Start of Block

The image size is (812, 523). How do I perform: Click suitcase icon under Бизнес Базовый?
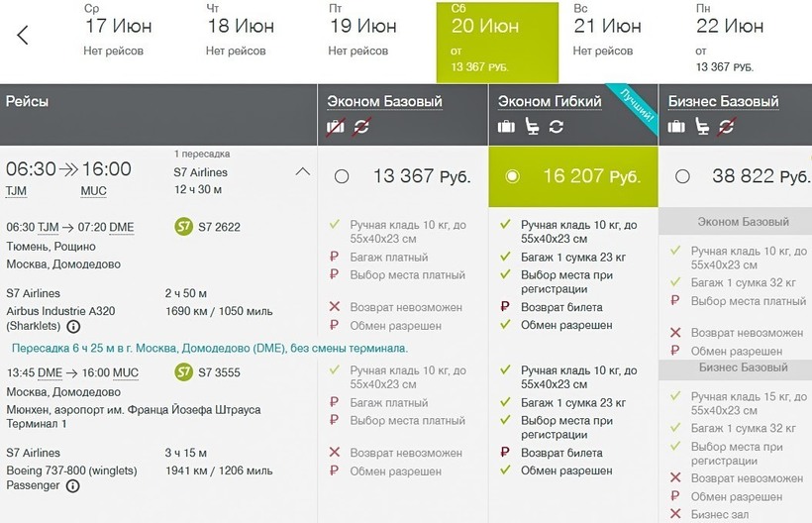click(x=677, y=126)
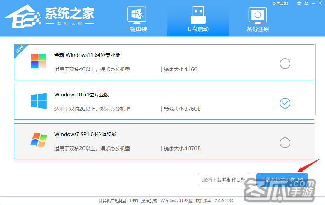Click the 全新 Windows11 64位专业版 title text
This screenshot has width=325, height=205.
coord(87,55)
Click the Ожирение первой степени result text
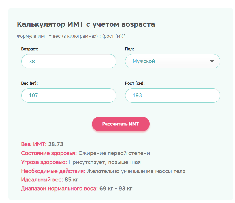The width and height of the screenshot is (235, 203). pos(114,153)
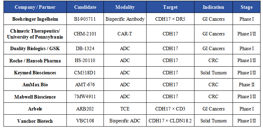Image resolution: width=263 pixels, height=128 pixels.
Task: Select the Target column header
Action: click(x=170, y=7)
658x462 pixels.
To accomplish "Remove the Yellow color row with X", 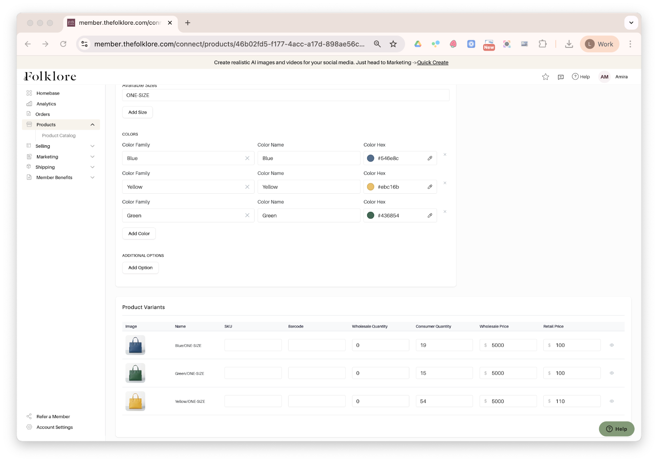I will (445, 183).
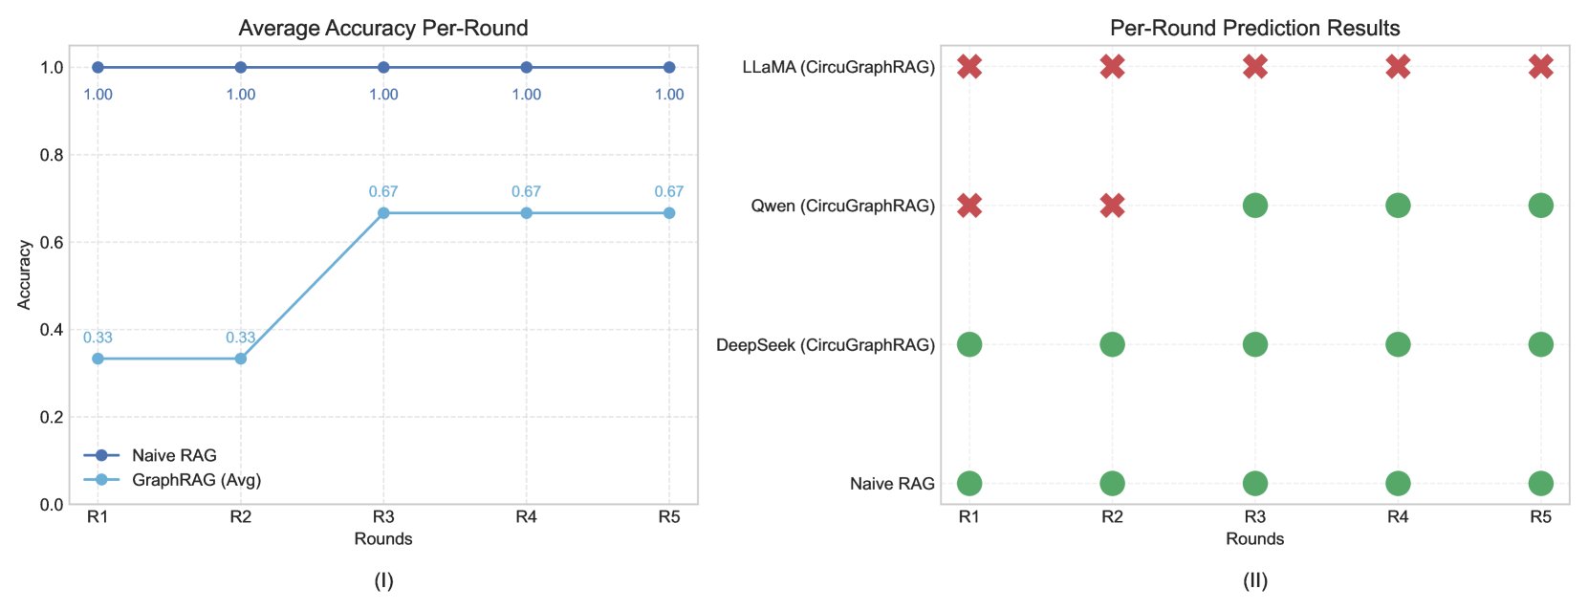This screenshot has height=611, width=1588.
Task: Click Qwen red X marker at R2
Action: click(1112, 206)
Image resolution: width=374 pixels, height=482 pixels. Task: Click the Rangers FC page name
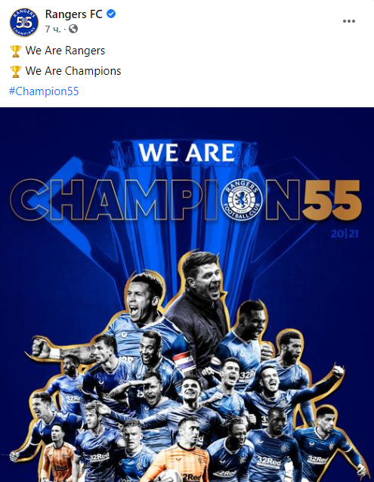click(74, 14)
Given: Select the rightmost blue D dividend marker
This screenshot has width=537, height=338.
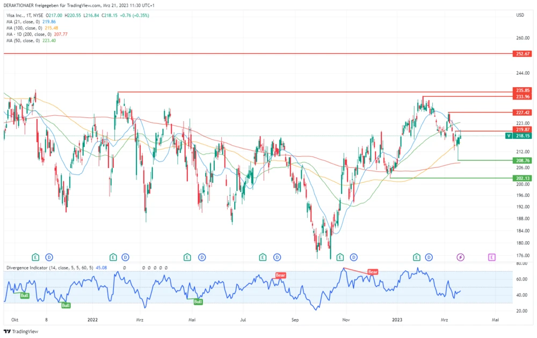Looking at the screenshot, I should pyautogui.click(x=429, y=257).
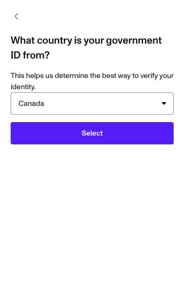The image size is (182, 299).
Task: Confirm country with the purple Select button
Action: tap(92, 133)
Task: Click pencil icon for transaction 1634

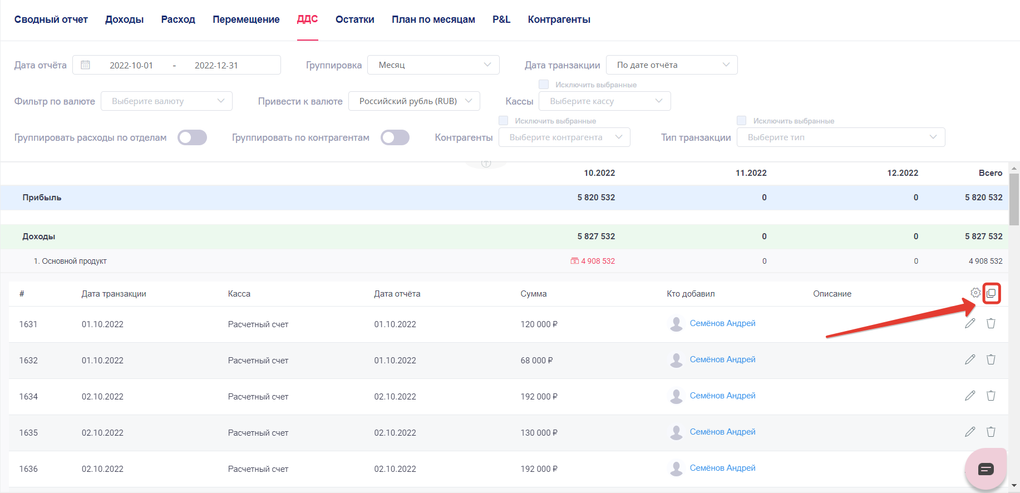Action: point(970,396)
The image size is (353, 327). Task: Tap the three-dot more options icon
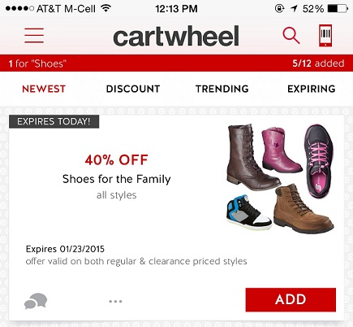tap(115, 301)
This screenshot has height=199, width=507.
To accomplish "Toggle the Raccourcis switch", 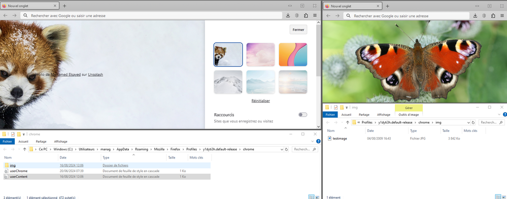I will (x=302, y=115).
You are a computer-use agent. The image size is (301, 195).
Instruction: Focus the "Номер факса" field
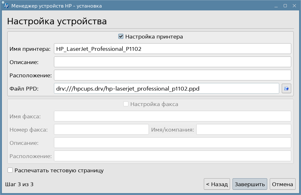[101, 129]
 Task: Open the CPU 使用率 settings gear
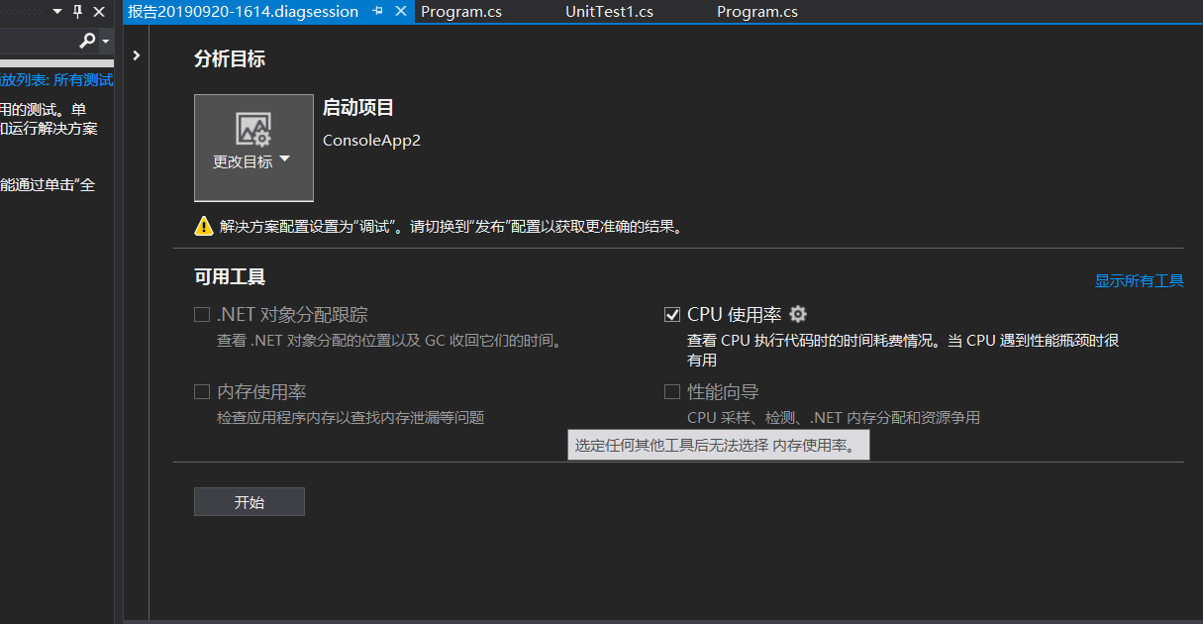click(x=798, y=314)
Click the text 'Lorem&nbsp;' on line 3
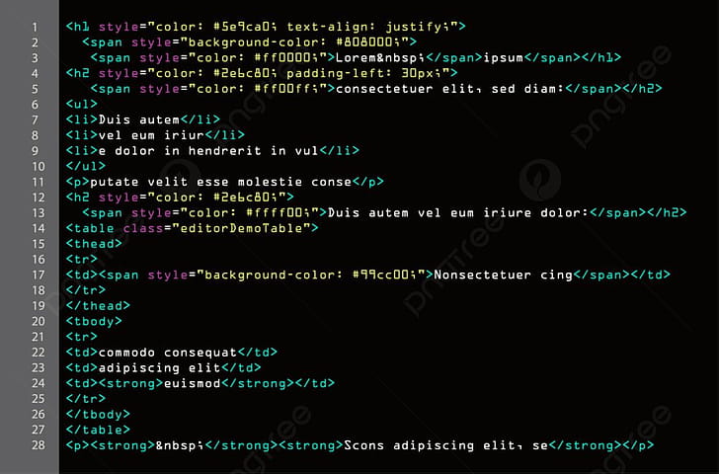The height and width of the screenshot is (474, 719). tap(380, 57)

End of Block

WORK TASK — From the material above, write out exactly the lines from the line with "Instruction: Focus the" through the closing line, inclusive, and no pictures.

RESULT OF THIS EXERCISE —
Instruction: Focus the "Номер факса" field
[101, 129]
 Task: Open the CPU 使用率 settings gear
click(x=798, y=314)
Click the text 'Lorem&nbsp;' on line 3
The height and width of the screenshot is (474, 719). tap(380, 57)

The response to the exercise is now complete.